Work in the Digital Age

INCREASING THE FLOW OF CAPITAL FOR GOOD - INVESTING AND GIVING

Magazine article
Reprinted with permission by Wardour and the authors; first printed in the RSA Journal, Issue 3, 2014
 
 
The future world of work promises a new age of automation. So where exactly do humans stand in a 21st century labour market?
 
Over the course of the 20th century, technological advances translated into unprecedented increases in living standards for the vast majority of workers in each successive generation. Yet today, less than one in five workers in America believe that the generation currently entering the labour market will lead better lives than themselves. As formerly middle-class jobs have been automated away, the US economy has experienced stagnant wages and falling employment. While the digital age may have brought undisputable gains for consumers, there is increasing concern that innovation has taken a turn on labour. This raises questions about the US economy’s capacity to create meaningful and self-fulfilling jobs for workers in the future. 
 
In his famous chapter on machinery, published in the third edition of The Principles of Political Economy and Taxation in 1821, the British economist David Ricardo argued that the substitution of workers by machines may ‘render the population redundant’. Although the idea of technological unemployment did not materialise during the 20th century, there is growing concern that Keynes’ prediction of mankind failing to find uses for its labour is now coming true.
 
This concern reflects the expanding scope of work that computers are able to perform. In the past, they have been phenomenal at performing tasks that can easily be subdivided, routinised and expressed as a set of programmable rules, but less so where work cannot easily be simplified into rule-based activities. Hence, as industrial robots have replaced manufacturing workers many low-skilled workers have been reallocated to jobs consisting of unstructured manual tasks, such as occupations in the services and transportation sectors.

*Exercise set*
(a) According to the article on work in the digital age, what share of workers in America believe that the generation now entering the labor market will lead better lives than themselves?
(b) From the article on work in the digital age, transcribe the passage starting at "Over the course" and ending at "in the future.".
(c) State whether each statement agrees with the article on work in the digital age, answering yes or no and quoting the deciding words: (i) David Ricardo's chapter on machinery was published in the third edition of The Principles of Political Economy and Taxation in 1821. (ii) Technological unemployment materialized during the 20th century. (iii) Many low-skilled workers were reallocated to jobs in the services and transportation sectors as industrial robots replaced manufacturing workers.
The listing has no connection to the article on work in the digital age.

*Collected data*
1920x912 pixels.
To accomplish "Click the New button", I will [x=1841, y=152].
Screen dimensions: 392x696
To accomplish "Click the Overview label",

*Answer list*
(a) Less than one in five.

(b)
Over the course of the 20th century, technological advances translated into unprecedented increases in living standards for the vast majority of workers in each successive generation. Yet today, less than one in five workers in America believe that the generation currently entering the labour market will lead better lives than themselves. As formerly middle-class jobs have been automated away, the US economy has experienced stagnant wages and falling employment. While the digital age may have brought undisputable gains for consumers, there is increasing concern that innovation has taken a turn on labour. This raises questions about the US economy’s capacity to create meaningful and self-fulfilling jobs for workers in the future.

(c)
(i) Yes: "In his famous chapter on machinery, published in the third edition of The Principles of Political Economy and Taxation in 1821"
(ii) No: "the idea of technological unemployment did not materialise during the 20th century"
(iii) Yes: "as industrial robots have replaced manufacturing workers many low-skilled workers have been reallocated to jobs consisting of unstructured manual tasks, such as occupations in the services and transportation sectors"